● **Exercise directions**
Would you write out the entries that follow word for word, omitting any images?

● **Records for this task**
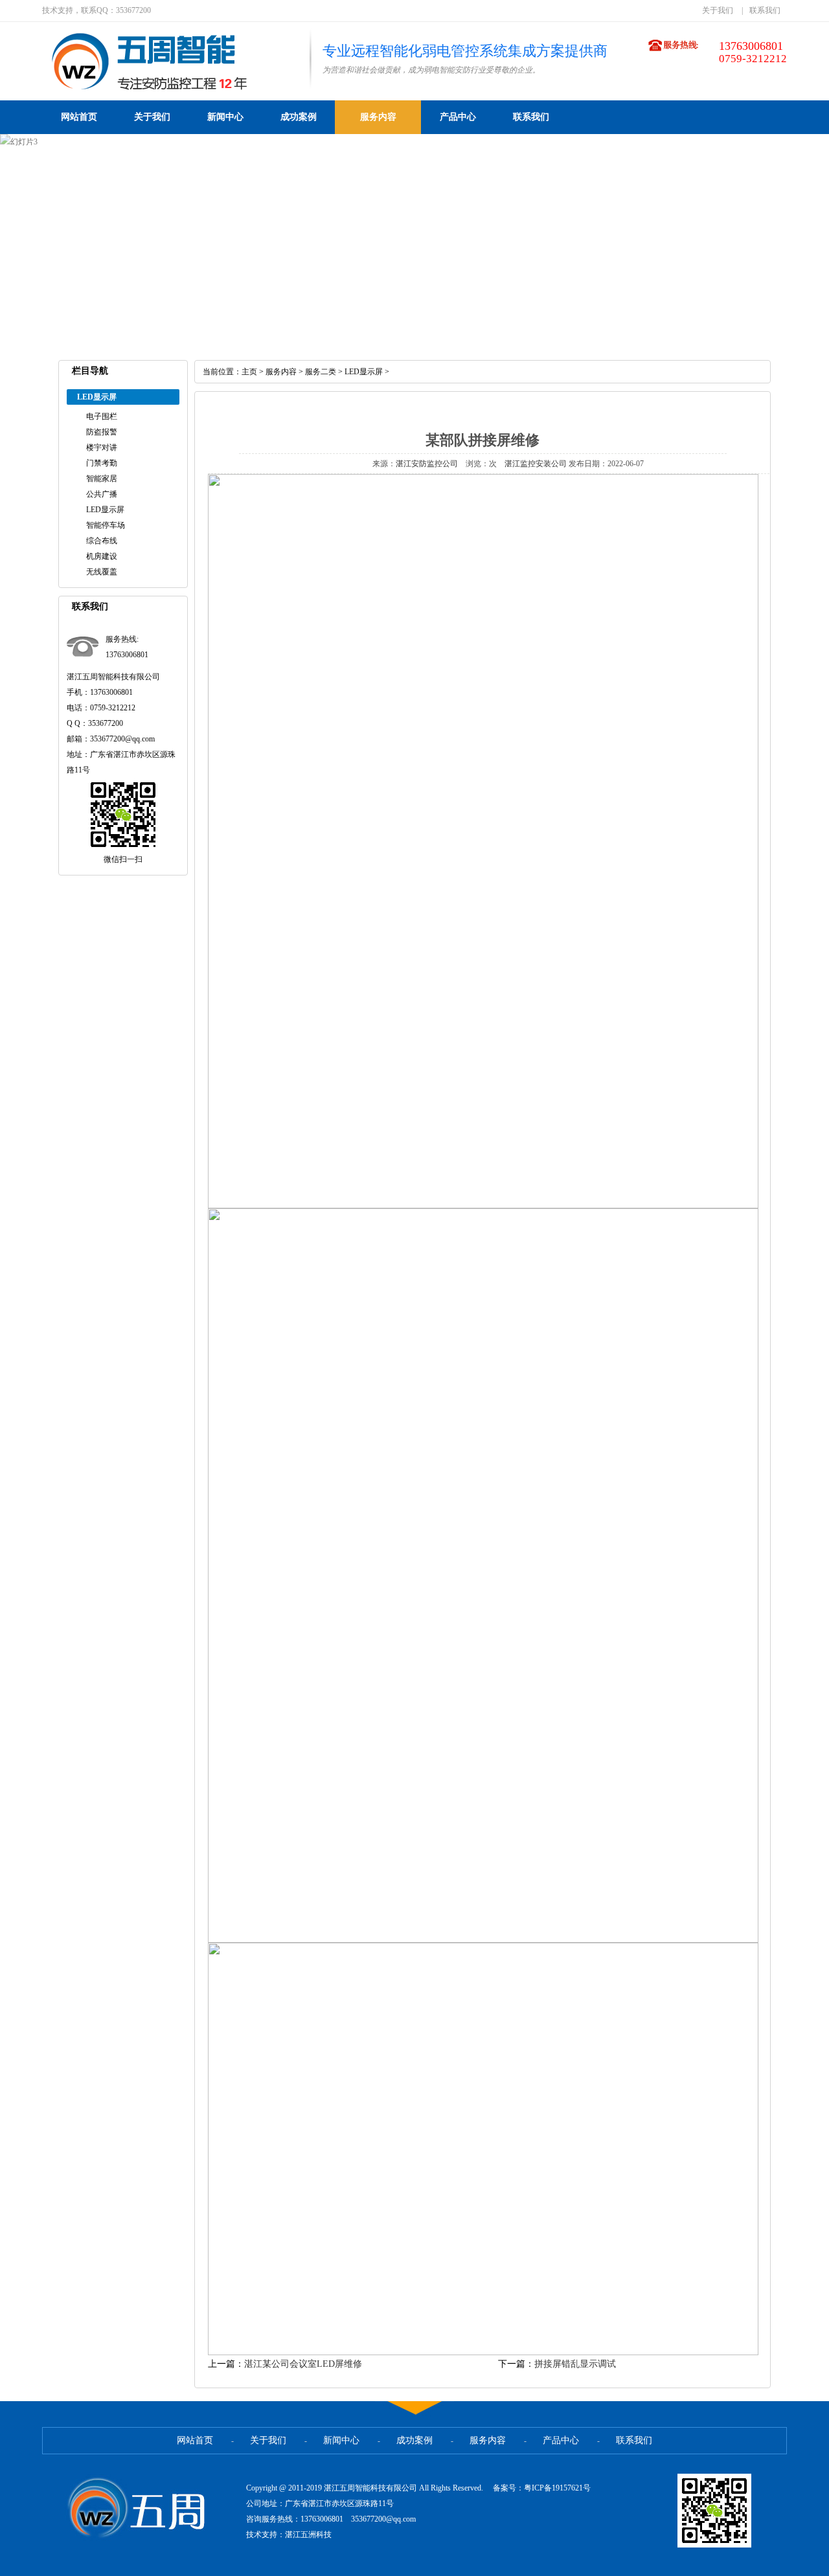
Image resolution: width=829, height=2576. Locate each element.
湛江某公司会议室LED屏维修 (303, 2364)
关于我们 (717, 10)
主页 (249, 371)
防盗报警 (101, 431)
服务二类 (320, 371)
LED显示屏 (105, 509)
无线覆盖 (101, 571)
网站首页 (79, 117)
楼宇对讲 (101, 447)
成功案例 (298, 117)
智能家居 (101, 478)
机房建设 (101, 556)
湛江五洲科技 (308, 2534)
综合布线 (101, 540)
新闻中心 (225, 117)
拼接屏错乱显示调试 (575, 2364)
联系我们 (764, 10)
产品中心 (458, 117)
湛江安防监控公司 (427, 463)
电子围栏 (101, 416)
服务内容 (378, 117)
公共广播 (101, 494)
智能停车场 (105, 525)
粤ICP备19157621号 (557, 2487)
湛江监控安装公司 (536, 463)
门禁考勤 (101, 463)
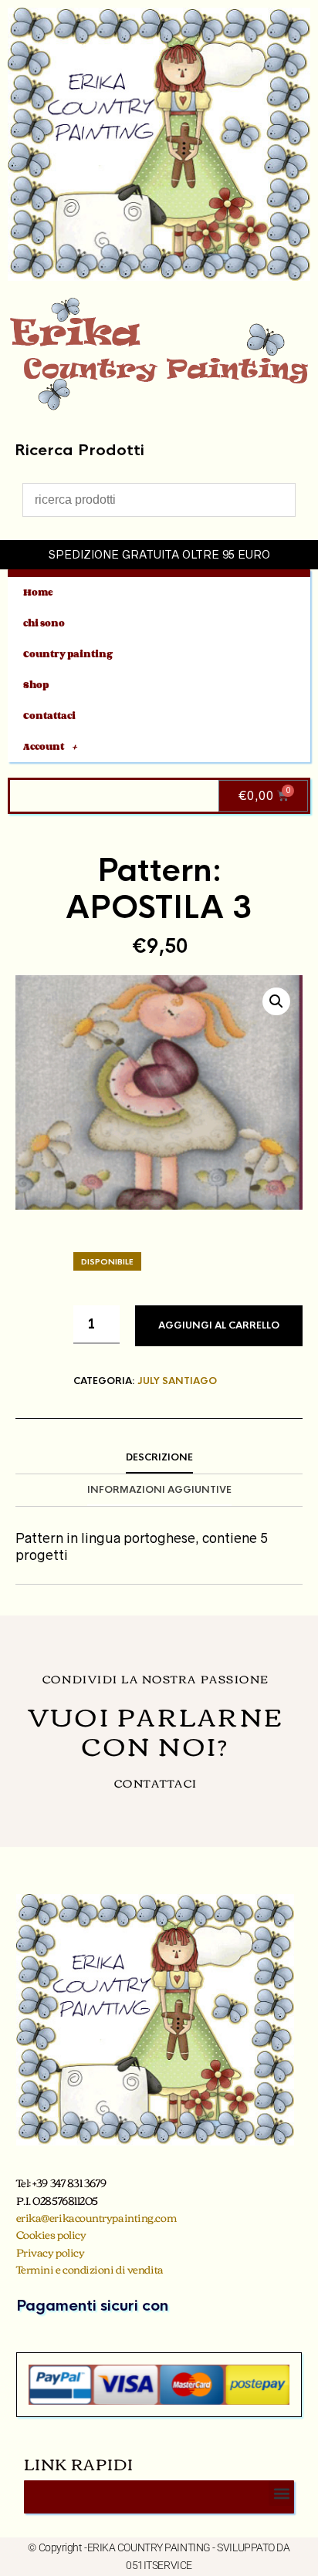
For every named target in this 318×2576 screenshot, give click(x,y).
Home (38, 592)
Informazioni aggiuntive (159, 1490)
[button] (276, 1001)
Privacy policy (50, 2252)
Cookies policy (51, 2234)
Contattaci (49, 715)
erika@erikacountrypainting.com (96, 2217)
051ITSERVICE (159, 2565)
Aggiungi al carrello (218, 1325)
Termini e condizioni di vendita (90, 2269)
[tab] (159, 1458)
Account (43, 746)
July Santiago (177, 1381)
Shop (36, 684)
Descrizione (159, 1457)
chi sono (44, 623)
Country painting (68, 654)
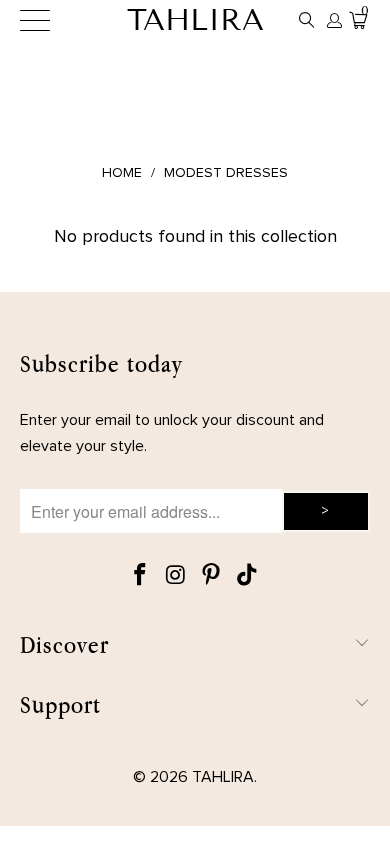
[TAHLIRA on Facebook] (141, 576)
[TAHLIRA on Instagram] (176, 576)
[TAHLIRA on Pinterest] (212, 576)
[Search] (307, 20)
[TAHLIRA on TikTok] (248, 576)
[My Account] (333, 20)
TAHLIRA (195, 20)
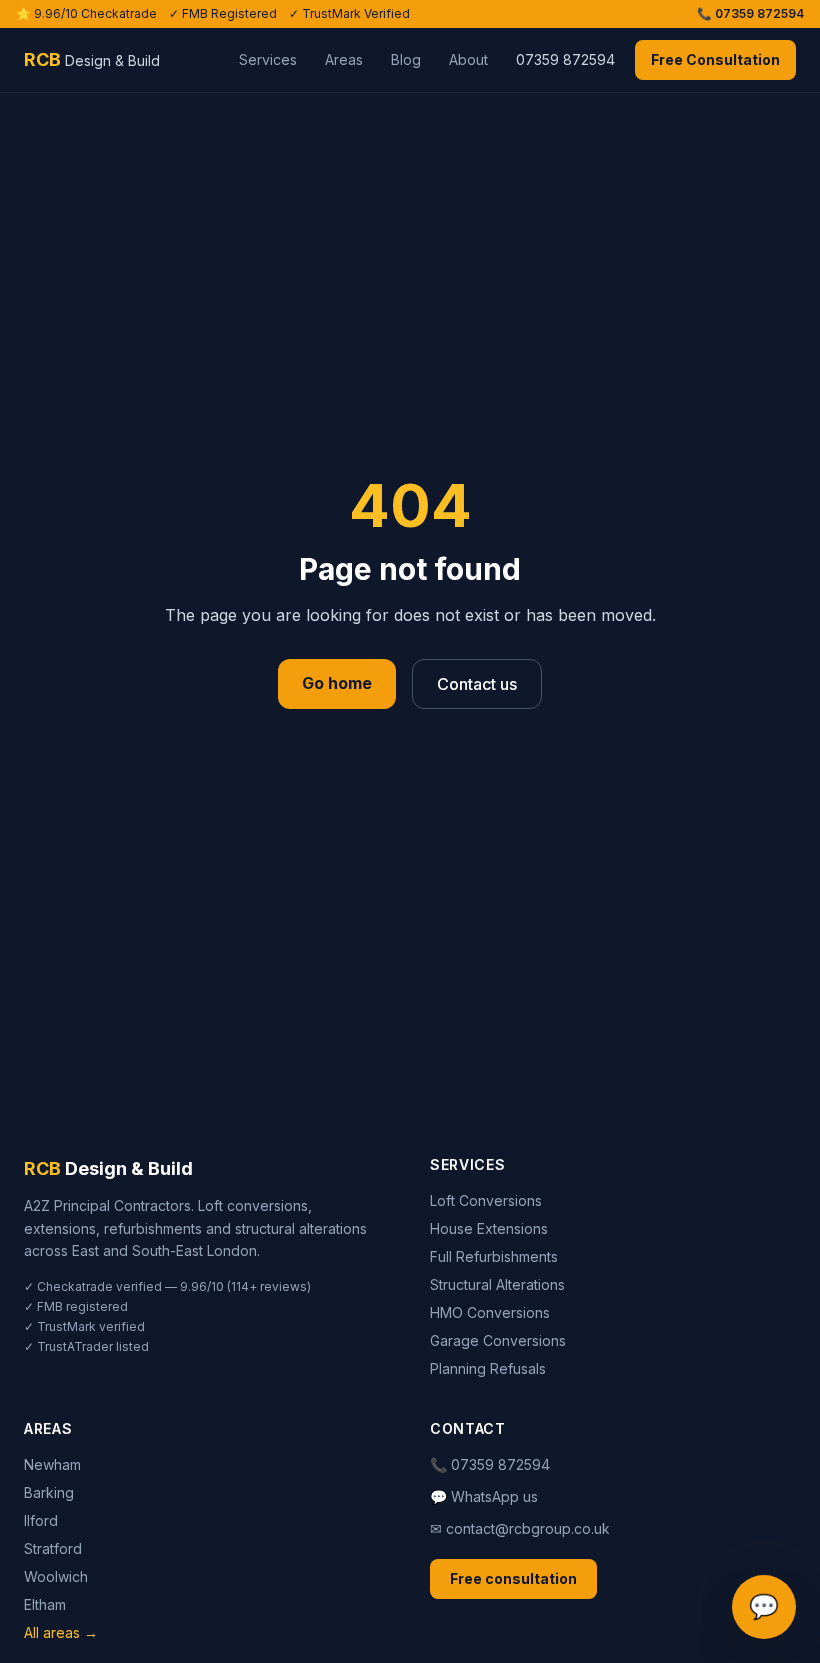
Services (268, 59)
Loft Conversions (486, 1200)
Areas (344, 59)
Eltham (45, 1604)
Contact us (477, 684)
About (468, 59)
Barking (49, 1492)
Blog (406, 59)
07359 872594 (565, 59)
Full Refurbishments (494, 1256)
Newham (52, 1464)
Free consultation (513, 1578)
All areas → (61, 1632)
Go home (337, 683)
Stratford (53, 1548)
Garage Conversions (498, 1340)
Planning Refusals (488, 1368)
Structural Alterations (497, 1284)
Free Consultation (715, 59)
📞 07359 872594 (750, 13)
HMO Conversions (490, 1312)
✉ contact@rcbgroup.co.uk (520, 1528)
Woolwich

● **Response below**
Image resolution: width=829, height=2576. Locate each element.
湛江某公司会议室LED屏维修 (303, 2364)
关于我们 (717, 10)
主页 (249, 371)
防盗报警 (101, 431)
服务二类 (320, 371)
LED显示屏 (105, 509)
无线覆盖 (101, 571)
网站首页 (79, 117)
楼宇对讲 (101, 447)
成功案例 (298, 117)
智能家居 (101, 478)
机房建设 (101, 556)
湛江五洲科技 (308, 2534)
综合布线 (101, 540)
新闻中心 (225, 117)
拼接屏错乱显示调试 (575, 2364)
联系我们 (764, 10)
产品中心 (458, 117)
湛江安防监控公司 (427, 463)
电子围栏 (101, 416)
服务内容 (378, 117)
公共广播 (101, 494)
智能停车场 (105, 525)
粤ICP备19157621号 (557, 2487)
湛江监控安装公司 (536, 463)
门禁考勤 (101, 463)
For every named target in this 318×2576 screenshot, give click(x,y).
Home (38, 592)
Informazioni aggiuntive (159, 1490)
[button] (276, 1001)
Privacy policy (50, 2252)
Cookies policy (51, 2234)
Contattaci (49, 715)
erika@erikacountrypainting.com (96, 2217)
051ITSERVICE (159, 2565)
Aggiungi al carrello (218, 1325)
Termini e condizioni di vendita (90, 2269)
[tab] (159, 1458)
Account (43, 746)
July Santiago (177, 1381)
Shop (36, 684)
Descrizione (159, 1457)
chi sono (44, 623)
Country painting (68, 654)
[TAHLIRA on Facebook] (141, 576)
[TAHLIRA on Instagram] (176, 576)
[TAHLIRA on Pinterest] (212, 576)
[Search] (307, 20)
[TAHLIRA on TikTok] (248, 576)
[My Account] (333, 20)
TAHLIRA (195, 20)
Services (268, 59)
Loft Conversions (486, 1200)
Areas (344, 59)
Eltham (45, 1604)
Contact us (477, 684)
About (468, 59)
Barking (49, 1492)
Blog (406, 59)
07359 872594 (565, 59)
Full Refurbishments (494, 1256)
Newham (52, 1464)
Free consultation (513, 1578)
All areas → (61, 1632)
Go home (337, 683)
Stratford (53, 1548)
Garage Conversions (498, 1340)
Planning Refusals (488, 1368)
Structural Alterations (497, 1284)
Free Consultation (715, 59)
📞 07359 872594 (750, 13)
HMO Conversions (490, 1312)
✉ contact@rcbgroup.co.uk (520, 1528)
Woolwich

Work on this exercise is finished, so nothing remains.